11:56Et c'est vrai que ces produits sont, plus je dirais, plus ces produits sont efficaces,
12:01plus on en a besoin, plus bien évidemment, il y a une frustration à ne pas pouvoir y
12:08aller pour des questions de prix, que ce soit pour des gens qui vont vivre dans un
12:13village Burkina Faso, qui n'auront pas accès aux médicaments dont ils auraient besoin,
12:18ou les parents d'un enfant leucémique qui aimeraient bien évidemment avoir ce médicament
12:23à un ou deux millions d'euros, qui remplacerait d'ailleurs des années de hospitalisation
12:29et de traitement, puisque ces traitements peuvent guérir en une seule prise.
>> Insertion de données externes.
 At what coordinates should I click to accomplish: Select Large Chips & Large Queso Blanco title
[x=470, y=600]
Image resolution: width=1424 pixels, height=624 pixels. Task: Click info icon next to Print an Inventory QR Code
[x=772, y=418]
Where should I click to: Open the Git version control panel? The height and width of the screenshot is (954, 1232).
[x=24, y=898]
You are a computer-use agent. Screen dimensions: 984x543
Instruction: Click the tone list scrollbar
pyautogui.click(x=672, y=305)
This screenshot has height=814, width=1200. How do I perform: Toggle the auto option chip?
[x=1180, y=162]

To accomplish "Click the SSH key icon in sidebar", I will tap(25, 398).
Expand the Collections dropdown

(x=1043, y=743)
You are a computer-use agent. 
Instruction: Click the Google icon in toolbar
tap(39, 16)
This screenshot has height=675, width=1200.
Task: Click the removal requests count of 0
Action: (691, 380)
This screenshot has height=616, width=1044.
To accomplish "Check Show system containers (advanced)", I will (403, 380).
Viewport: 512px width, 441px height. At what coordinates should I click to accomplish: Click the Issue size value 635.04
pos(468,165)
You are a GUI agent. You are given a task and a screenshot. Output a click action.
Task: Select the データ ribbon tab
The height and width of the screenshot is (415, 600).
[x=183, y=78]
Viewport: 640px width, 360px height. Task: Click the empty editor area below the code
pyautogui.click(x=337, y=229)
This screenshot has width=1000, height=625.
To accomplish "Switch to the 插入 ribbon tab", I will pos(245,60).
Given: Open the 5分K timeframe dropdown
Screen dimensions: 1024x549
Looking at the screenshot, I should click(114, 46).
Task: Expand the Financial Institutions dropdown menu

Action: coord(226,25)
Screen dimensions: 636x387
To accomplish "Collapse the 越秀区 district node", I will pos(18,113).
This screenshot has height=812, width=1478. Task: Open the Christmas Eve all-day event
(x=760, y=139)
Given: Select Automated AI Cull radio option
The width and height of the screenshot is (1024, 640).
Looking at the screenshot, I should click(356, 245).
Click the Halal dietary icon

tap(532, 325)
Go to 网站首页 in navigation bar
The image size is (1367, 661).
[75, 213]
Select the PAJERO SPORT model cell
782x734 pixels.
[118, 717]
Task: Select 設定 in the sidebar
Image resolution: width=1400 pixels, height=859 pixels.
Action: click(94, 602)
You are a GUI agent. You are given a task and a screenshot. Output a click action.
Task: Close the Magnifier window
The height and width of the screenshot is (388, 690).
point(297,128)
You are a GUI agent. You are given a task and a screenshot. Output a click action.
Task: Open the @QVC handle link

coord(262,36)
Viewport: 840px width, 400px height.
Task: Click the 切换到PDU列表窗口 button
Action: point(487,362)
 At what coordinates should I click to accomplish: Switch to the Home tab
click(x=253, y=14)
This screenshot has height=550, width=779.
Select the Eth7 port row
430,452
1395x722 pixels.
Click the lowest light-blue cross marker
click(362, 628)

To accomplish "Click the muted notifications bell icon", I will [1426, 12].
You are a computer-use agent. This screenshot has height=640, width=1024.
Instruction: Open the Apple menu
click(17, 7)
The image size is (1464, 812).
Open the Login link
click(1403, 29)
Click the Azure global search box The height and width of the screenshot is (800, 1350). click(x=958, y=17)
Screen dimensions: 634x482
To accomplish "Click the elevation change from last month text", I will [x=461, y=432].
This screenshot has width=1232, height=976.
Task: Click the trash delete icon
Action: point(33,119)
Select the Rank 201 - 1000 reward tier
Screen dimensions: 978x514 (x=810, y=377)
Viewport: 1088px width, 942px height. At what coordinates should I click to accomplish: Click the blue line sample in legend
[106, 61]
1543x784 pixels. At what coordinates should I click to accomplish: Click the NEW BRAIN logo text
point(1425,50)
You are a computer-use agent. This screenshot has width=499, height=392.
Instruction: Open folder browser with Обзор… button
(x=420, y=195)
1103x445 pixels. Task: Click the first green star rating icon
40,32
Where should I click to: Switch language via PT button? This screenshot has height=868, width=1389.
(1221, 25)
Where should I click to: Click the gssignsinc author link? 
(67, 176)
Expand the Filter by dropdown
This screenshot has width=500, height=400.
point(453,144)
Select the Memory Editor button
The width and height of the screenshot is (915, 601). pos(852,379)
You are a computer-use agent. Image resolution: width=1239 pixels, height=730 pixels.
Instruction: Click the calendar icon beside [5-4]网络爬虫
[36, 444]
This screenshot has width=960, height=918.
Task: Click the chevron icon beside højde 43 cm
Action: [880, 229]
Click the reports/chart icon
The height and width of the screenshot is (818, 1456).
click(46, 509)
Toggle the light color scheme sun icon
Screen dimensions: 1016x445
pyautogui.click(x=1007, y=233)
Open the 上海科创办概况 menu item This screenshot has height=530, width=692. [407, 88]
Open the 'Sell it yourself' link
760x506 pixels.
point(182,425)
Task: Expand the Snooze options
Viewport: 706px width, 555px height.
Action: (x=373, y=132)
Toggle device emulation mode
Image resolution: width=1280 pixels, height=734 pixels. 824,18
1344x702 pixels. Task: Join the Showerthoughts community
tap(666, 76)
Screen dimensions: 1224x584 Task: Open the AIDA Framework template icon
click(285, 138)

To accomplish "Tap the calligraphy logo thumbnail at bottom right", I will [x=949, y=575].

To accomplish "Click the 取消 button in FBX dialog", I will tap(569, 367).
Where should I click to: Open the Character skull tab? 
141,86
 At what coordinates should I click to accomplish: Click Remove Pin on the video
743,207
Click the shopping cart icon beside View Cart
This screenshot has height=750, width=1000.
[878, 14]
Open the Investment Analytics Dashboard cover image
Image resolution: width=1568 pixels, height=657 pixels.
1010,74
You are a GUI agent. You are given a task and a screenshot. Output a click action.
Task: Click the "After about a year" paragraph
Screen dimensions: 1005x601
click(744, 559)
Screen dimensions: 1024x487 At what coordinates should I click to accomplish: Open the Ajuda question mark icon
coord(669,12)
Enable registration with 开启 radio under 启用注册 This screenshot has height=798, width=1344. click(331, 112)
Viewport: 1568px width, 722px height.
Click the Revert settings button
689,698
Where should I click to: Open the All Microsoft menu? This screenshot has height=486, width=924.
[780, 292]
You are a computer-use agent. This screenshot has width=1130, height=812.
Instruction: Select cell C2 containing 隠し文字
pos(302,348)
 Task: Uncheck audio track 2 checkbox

12:34Donc, il est vrai que, moi aussi je suis tout à fait agacée par souvent des critiques
12:41qui ne sont pas toujours bien sûr pertinentes, mais voilà, donc je veux dire que ces critiques
12:47elles sont aussi une invitation à avancer, à progresser et à faire, et la société
12:52maintenant s'empare effectivement de ces sujets, comme elle s'empare de l'environnement
12:56ou de la justice, moi j'ai plutôt un côté tout à fait positif, même si je partage
13:01parfois votre agacement, voilà.
13:03Bah écoutez moi, c'est simple, moi je suis pharmacien, donc je suis l'allié du patient
13:08et bien sûr que ça me met en colère quand j'entends toutes les critiques sur l'industrie
13:14pharmaceutique, pour moi le problème se situe au niveau politique, on ne considère
13:23pas la santé comme un investissement, on considère systématiquement la santé comme
13:30Donc il faudrait savoir, il faut faire un choix, il faut dire aux électeurs, puisqu'on
13:34est en période d'élection, nous on n'a pas envie de vous voir en bonne santé, en
13:40tous les cas on n'a pas les moyens d'entretenir la population en bonne santé, on fait des
13:48choix, et c'est des choix qui sont, vous voyez, nous en tant que pharmacien on ne négocie
13:53pas avec le ministère de la santé, on négocie avec monsieur le maire, donc c'est quand
13:59même quelque chose de symptomatique, très clairement, aujourd'hui on nous dit, bah
14:05pour soigner les français c'est 28 milliards, voilà, donc dans cette enveloppe, et bien
14:11en effet, le Doliprane coûte moins cher qu'une tasse de café, une amoxicilline c'est
14:18moins cher qu'un décaféiné, bon, c'est comme ça, et avec ça, bah débrouillez-vous
14:25pour soigner, donc l'industrie pharmaceutique, moi je ne peux pas la critiquer, je ne peux
14:31qu'attendre d'elle, en effet que peut-être dans certains cas on arrive à regrouper la
14:39R&D, à ouvrir certains brevets plus rapidement, mais aujourd'hui c'est un choix politique
14:49qu'on doit avoir.
14:52Merci, on passe au débat, on a encore plein de choses à se dire, merci beaucoup Hervé,
14:57la discussion continue dans notre débat.